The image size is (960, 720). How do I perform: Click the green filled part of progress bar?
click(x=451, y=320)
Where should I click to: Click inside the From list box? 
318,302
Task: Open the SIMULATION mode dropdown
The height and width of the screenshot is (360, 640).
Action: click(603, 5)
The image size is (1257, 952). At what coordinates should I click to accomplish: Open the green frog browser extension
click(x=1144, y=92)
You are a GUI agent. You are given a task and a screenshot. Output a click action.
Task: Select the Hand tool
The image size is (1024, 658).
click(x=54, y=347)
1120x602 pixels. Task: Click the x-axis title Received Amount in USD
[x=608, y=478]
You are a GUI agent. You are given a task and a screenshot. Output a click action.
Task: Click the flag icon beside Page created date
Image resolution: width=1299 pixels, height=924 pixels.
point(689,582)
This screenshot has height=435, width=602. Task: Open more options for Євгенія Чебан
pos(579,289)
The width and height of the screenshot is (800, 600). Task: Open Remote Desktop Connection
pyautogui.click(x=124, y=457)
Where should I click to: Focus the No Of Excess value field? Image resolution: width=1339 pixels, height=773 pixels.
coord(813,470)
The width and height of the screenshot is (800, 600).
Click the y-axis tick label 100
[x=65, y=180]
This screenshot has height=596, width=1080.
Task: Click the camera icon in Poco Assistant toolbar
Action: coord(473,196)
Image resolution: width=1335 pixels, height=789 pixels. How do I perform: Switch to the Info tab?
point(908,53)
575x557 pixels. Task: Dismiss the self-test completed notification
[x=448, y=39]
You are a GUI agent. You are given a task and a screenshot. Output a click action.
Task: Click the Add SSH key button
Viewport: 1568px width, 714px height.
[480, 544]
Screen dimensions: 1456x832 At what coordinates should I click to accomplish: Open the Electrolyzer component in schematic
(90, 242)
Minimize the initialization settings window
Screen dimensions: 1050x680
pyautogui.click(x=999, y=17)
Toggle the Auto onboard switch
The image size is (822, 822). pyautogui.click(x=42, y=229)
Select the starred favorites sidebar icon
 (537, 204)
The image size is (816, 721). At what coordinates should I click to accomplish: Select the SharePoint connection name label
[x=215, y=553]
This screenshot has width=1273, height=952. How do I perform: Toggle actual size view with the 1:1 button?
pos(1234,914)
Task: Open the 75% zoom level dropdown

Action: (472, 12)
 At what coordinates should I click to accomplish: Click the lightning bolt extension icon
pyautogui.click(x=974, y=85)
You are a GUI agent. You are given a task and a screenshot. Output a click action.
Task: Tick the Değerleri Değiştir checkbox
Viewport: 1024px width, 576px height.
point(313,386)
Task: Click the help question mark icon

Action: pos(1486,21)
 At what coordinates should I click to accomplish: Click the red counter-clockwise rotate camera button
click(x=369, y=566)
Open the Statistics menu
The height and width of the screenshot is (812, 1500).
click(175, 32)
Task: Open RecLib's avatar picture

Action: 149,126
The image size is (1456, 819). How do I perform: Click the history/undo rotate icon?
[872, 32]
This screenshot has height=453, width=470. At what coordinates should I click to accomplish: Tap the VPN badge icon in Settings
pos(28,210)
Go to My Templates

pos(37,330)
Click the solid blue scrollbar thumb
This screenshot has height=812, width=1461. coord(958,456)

....................

Stated task
Give the lines of this listing as a numbered list, leaving out any blank lines.

Correct response
1. The image size is (960, 720). How do I perform: Click the green filled part of progress bar?
2. click(x=451, y=320)
3. Where should I click to: Click inside the From list box? 
4. 318,302
5. Task: Open the SIMULATION mode dropdown
6. The height and width of the screenshot is (360, 640).
7. Action: click(603, 5)
8. The image size is (1257, 952). At what coordinates should I click to accomplish: Open the green frog browser extension
9. click(x=1144, y=92)
10. You are a GUI agent. You are given a task and a screenshot. Output a click action.
11. Task: Select the Hand tool
12. The image size is (1024, 658).
13. click(x=54, y=347)
14. 1120x602 pixels. Task: Click the x-axis title Received Amount in USD
15. [x=608, y=478]
16. You are a GUI agent. You are given a task and a screenshot. Output a click action.
17. Task: Click the flag icon beside Page created date
18. Image resolution: width=1299 pixels, height=924 pixels.
19. point(689,582)
20. This screenshot has height=435, width=602. Task: Open more options for Євгенія Чебан
21. pos(579,289)
22. The width and height of the screenshot is (800, 600). Task: Open Remote Desktop Connection
23. pyautogui.click(x=124, y=457)
24. Where should I click to: Focus the No Of Excess value field? Image resolution: width=1339 pixels, height=773 pixels.
25. coord(813,470)
26. The width and height of the screenshot is (800, 600).
27. Click the y-axis tick label 100
28. [x=65, y=180]
29. This screenshot has height=596, width=1080.
30. Task: Click the camera icon in Poco Assistant toolbar
31. Action: coord(473,196)
32. Image resolution: width=1335 pixels, height=789 pixels. How do I perform: Switch to the Info tab?
33. point(908,53)
34. 575x557 pixels. Task: Dismiss the self-test completed notification
35. [x=448, y=39]
36. You are a GUI agent. You are given a task and a screenshot. Output a click action.
37. Task: Click the Add SSH key button
38. Viewport: 1568px width, 714px height.
39. [480, 544]
40. Screen dimensions: 1456x832 At what coordinates should I click to accomplish: Open the Electrolyzer component in schematic
41. (90, 242)
42. Minimize the initialization settings window
43. Screen dimensions: 1050x680
44. pyautogui.click(x=999, y=17)
45. Toggle the Auto onboard switch
46. The image size is (822, 822). pyautogui.click(x=42, y=229)
47. Select the starred favorites sidebar icon
48.  (537, 204)
49. The image size is (816, 721). At what coordinates should I click to accomplish: Select the SharePoint connection name label
50. [x=215, y=553]
51. This screenshot has width=1273, height=952. How do I perform: Toggle actual size view with the 1:1 button?
52. pos(1234,914)
53. Task: Open the 75% zoom level dropdown
54. Action: (472, 12)
55.  At what coordinates should I click to accomplish: Click the lightning bolt extension icon
56. pyautogui.click(x=974, y=85)
57. You are a GUI agent. You are given a task and a screenshot. Output a click action.
58. Task: Tick the Değerleri Değiştir checkbox
59. Viewport: 1024px width, 576px height.
60. point(313,386)
61. Task: Click the help question mark icon
62. Action: pos(1486,21)
63.  At what coordinates should I click to accomplish: Click the red counter-clockwise rotate camera button
64. click(x=369, y=566)
65. Open the Statistics menu
66. The height and width of the screenshot is (812, 1500).
67. click(175, 32)
68. Task: Open RecLib's avatar picture
69. Action: 149,126
70. The image size is (1456, 819). How do I perform: Click the history/undo rotate icon?
71. [872, 32]
72. This screenshot has height=453, width=470. At what coordinates should I click to accomplish: Tap the VPN badge icon in Settings
73. pos(28,210)
74. Go to My Templates
75. pos(37,330)
76. Click the solid blue scrollbar thumb
77. This screenshot has height=812, width=1461. coord(958,456)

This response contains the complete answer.